** START OF Data lines **

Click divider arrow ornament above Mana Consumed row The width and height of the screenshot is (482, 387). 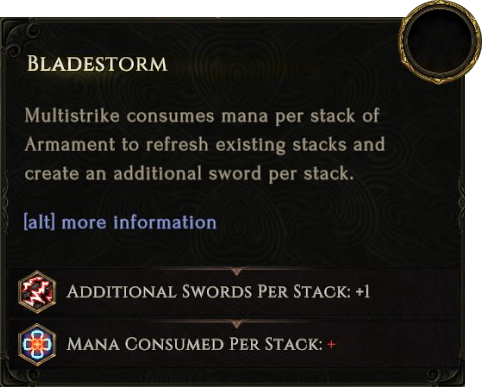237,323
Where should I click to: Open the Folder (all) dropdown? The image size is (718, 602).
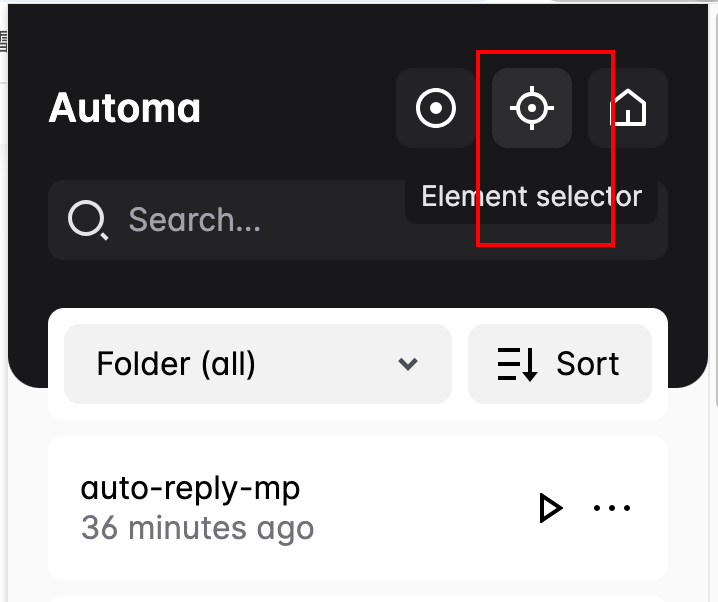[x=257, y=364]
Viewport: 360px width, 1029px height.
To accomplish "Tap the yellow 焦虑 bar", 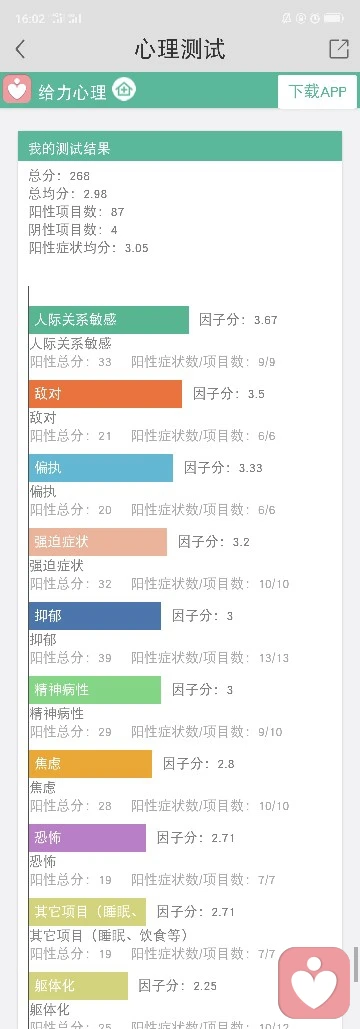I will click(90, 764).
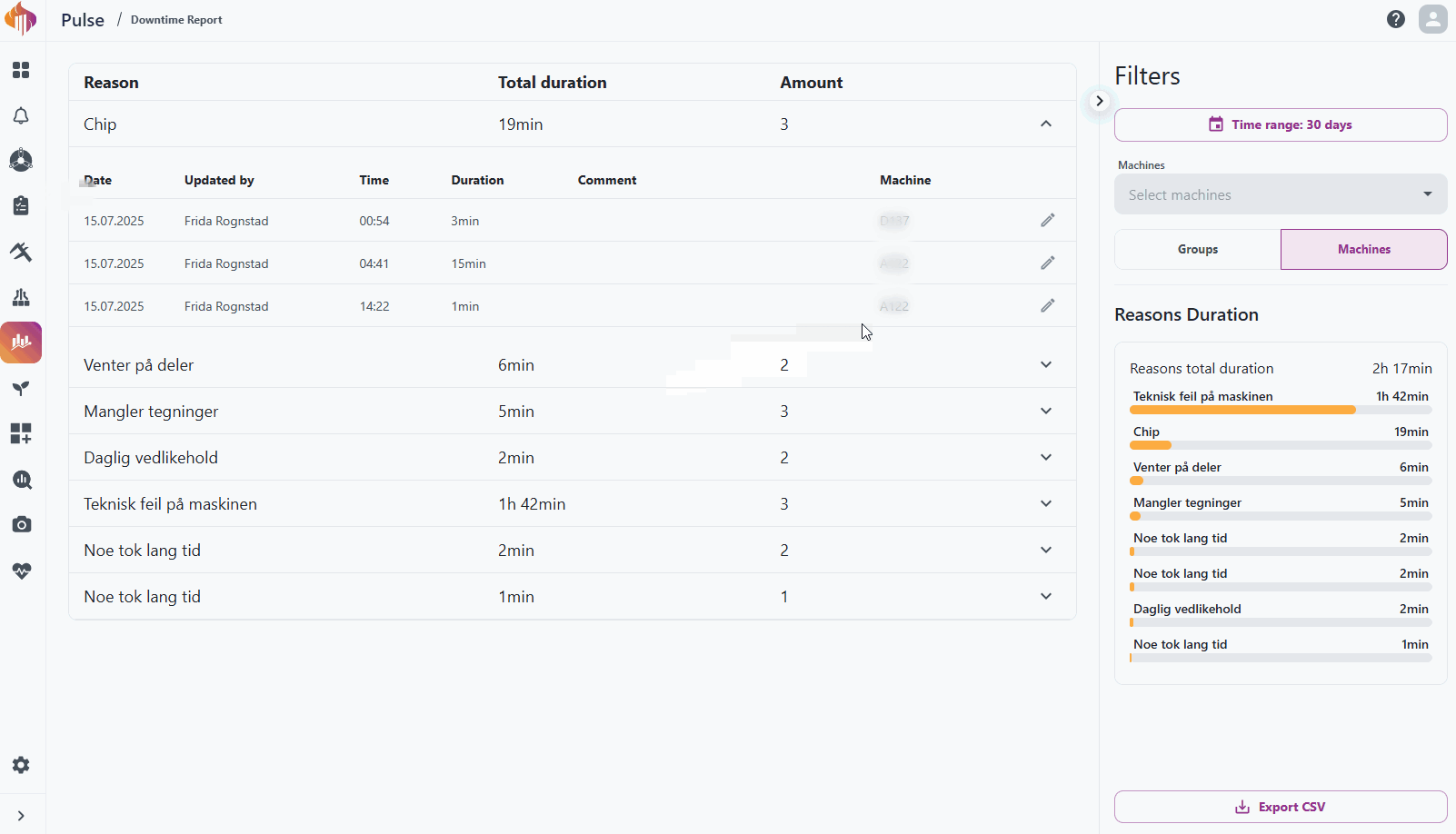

** END OF Data lines **
** START OF Data lines **

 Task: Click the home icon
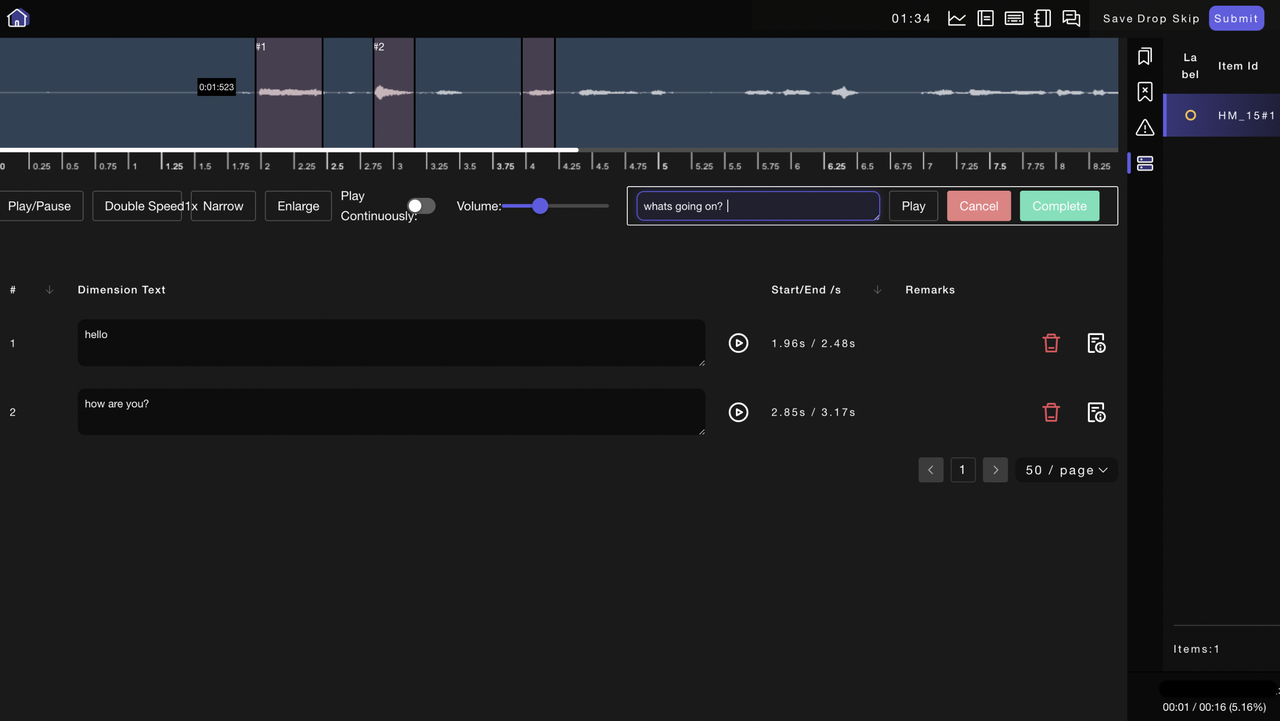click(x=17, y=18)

** END OF Data lines **
** START OF Data lines **

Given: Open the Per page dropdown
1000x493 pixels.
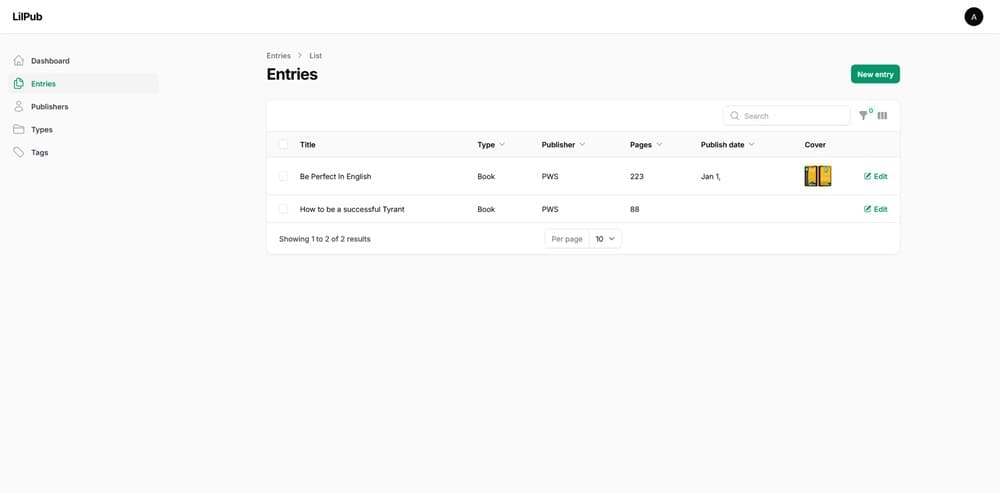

** END OF Data lines **

Exercise goal = Output the rows from the line with "Given: Open the Per page dropdown" up to and including the line with "1000x493 pixels.", reproducing them exactly.

Complete response =
Given: Open the Per page dropdown
1000x493 pixels.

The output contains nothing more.